Thursday, April 19, 2012

Becoming a "triathlete."

I joke a lot that I'm slow (well, I am, but still).  On the run, on the swim, on the bike.  Everywhere.  I'm usually aaaaall the way at the back of results.  Which is pretty demoralizing in the middle of a race.  I'm happy just to be there so as long as I can train myself to meet the cutoffs and be able to finish all the lenghts up to Ironman, I'd be satisfied, but I want to eventually get faster.

But is there a connection between what you think you are and what you are?  At what point do you start thinking of yourself as an "athlete" ?  I call myself someone who trains for triathlons, I don't call myself a triathlete (and I don't think I would even if I were faster).  I don't know, I guess for me athlete is someone who competes in the Olympics or something like that, not a "regular" person who just competes in events.  But I have found myself now and then out training and talking to myself about how strong and fast I am and I don't know if it helps to actually BE faster or stronger but I sure start feeling that way :)  When do we embrace a self-image of ourselves that is strong and fast, and does this ultimately help us become strong and fast?

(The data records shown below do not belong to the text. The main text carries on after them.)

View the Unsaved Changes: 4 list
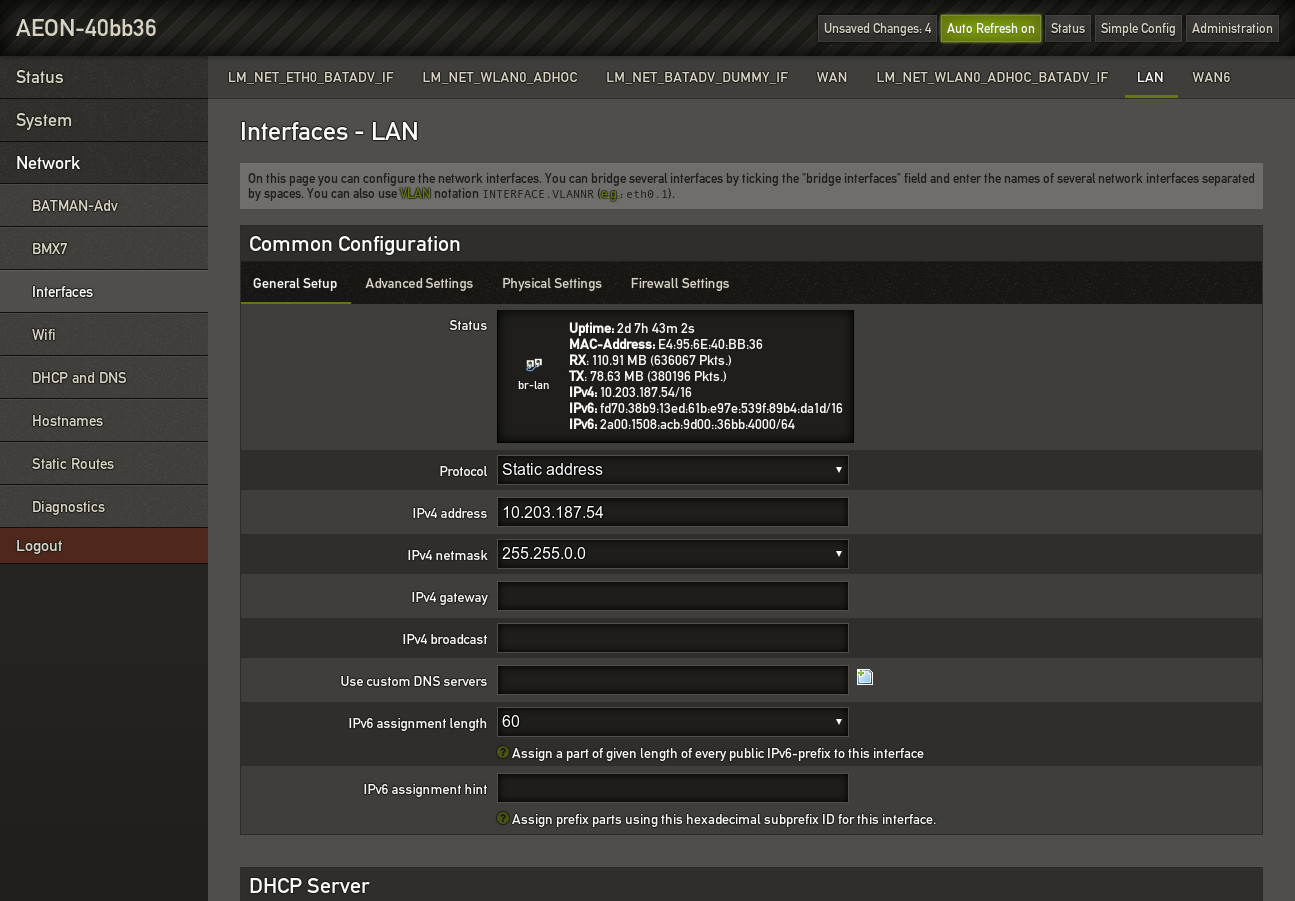The image size is (1295, 901). tap(877, 28)
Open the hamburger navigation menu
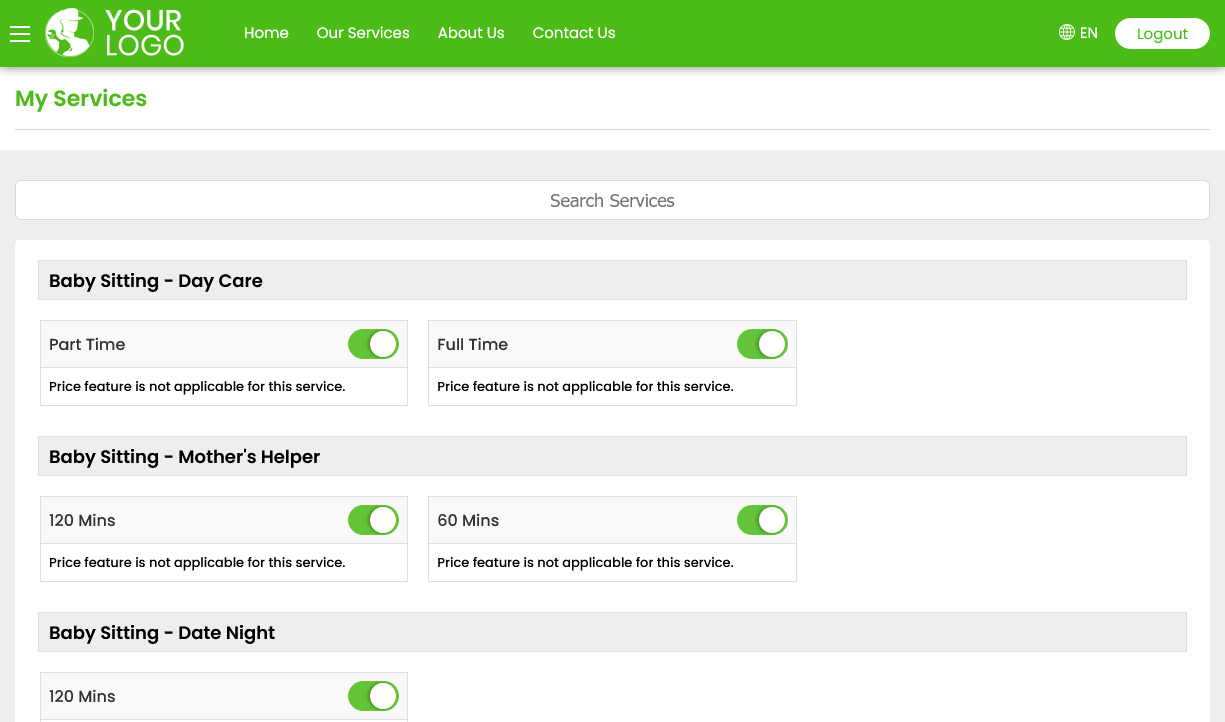 point(20,33)

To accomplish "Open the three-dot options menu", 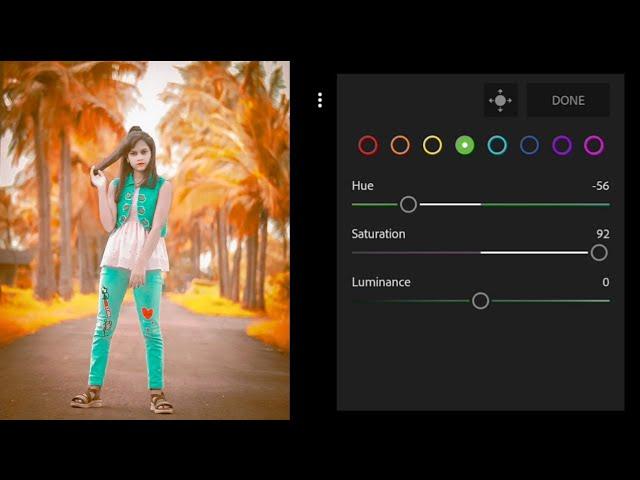I will 320,100.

I still consider myself a "newbie."  And I've asked myself what has to happen for me to consider myself "seasoned."  An Ironman finish wouldn't necessarily make me feel any less of a newbie.  I guess I'll consider myself seasoned once I have a few years (or "seasons" ... get it?  ha) under my belt.  So I guess for me experience is more a matter or just time rather than knowledge.  There is so much to learn about this sport besides the actual physical running, biking, and swimming.  Someone accurately asked someone else how they did in the four disciplines.  Mastering transitions is definitely a huge part.

I've started thinking about all the training I've done and I think there's a fifth discipline:  Executing it.  Getting your nerves under control and just doing out there what you've been doing in training.  There's a very wise saying that don't expect something to happen in race day that didn't happen in training.  But if you've trained enough, just sit back, relax, and let your body take over.  Let it happen out there on the course.  I've biked the course.  Irongirl is too close but for the Pumpkinman half I will definitely both bike and run the course.  Each time do it better, do something extra.  There's a huge amount of things to learn about the sport and practice and improve on.  And I think as you progress you become more sure of yourself.

I ride in wind now.  I ride downhill at 30 miles per hour now.  I've ridden The Loop.  So many things that would have scared the hell out of me less than four months ago.  I ride clipless.  I put up better with the cold now.  So many changes in really a relatively short amount of time.

So many times I wanted to quit.  Honestly with that first bike ride and those first couple of weeks, a huge reason why I didn't quit is because I had told a spin instructor that I was training for an Ironman and I didn't want to go back with my head hung in shame.  That in and of itself got me back training.  Slowly I began to love the training and now I enjoy swimming, biking, and running in and of themselves so that races are not the endpoint, just a bonus.  Even if I never raced I still enjoy the training itself.  That was a huge shift for me.  That's why if I go to a particular race and I blow it, I can go back to the warm cocoon of training and just try again.  There's a boatload of races to choose from.  There's always a next chance.  There's always a next race.  And it's probably a month from now.  So I started race/end-focused and very much became training/journey focused just based on the fact that SBR bring me pleasure.

But it's funny that I suck so much at something that I love so much.  What do you do in that situation?  Sure, I'll keep doing it for a few years, but I hate that feeling of being last in the field.  It's not going to stop me from training and racing, but I really do wish that it somehow all comes together somehow and I start seeing improvement.  With the running I HAVE gone from 12 minute miles to solid 10's for 6 miles but now and then I still pull a 12 which is discouraging and I haven't moved into the 8's and the 9's.  For biking I seem stuck in 12 miles per hour or so.  For swimming I'm right around 2:45 per hundred.  So it moves a bit, then moves right back.  I wonder what the numbers will look like next year.  The Oly is no problem, I can meet the cutoff.  For the Half I will have to train hard.  I need to get that course under four hours to be confident I can meet the cutoffs (the bike's the harder for me to meet the cutoff for the Half), and I need to raise that 11-12 MPH to a solid 14-15 MPH before October 20th.  I'm willing to put in the time and the effort and the knee grease (ha).  I enjoy the whole journey, the progress, the training, the executing, the number crunching.  One of my favorite things to do now is estimate triathlon times based on discipline times.  But that's a blog entry for another day.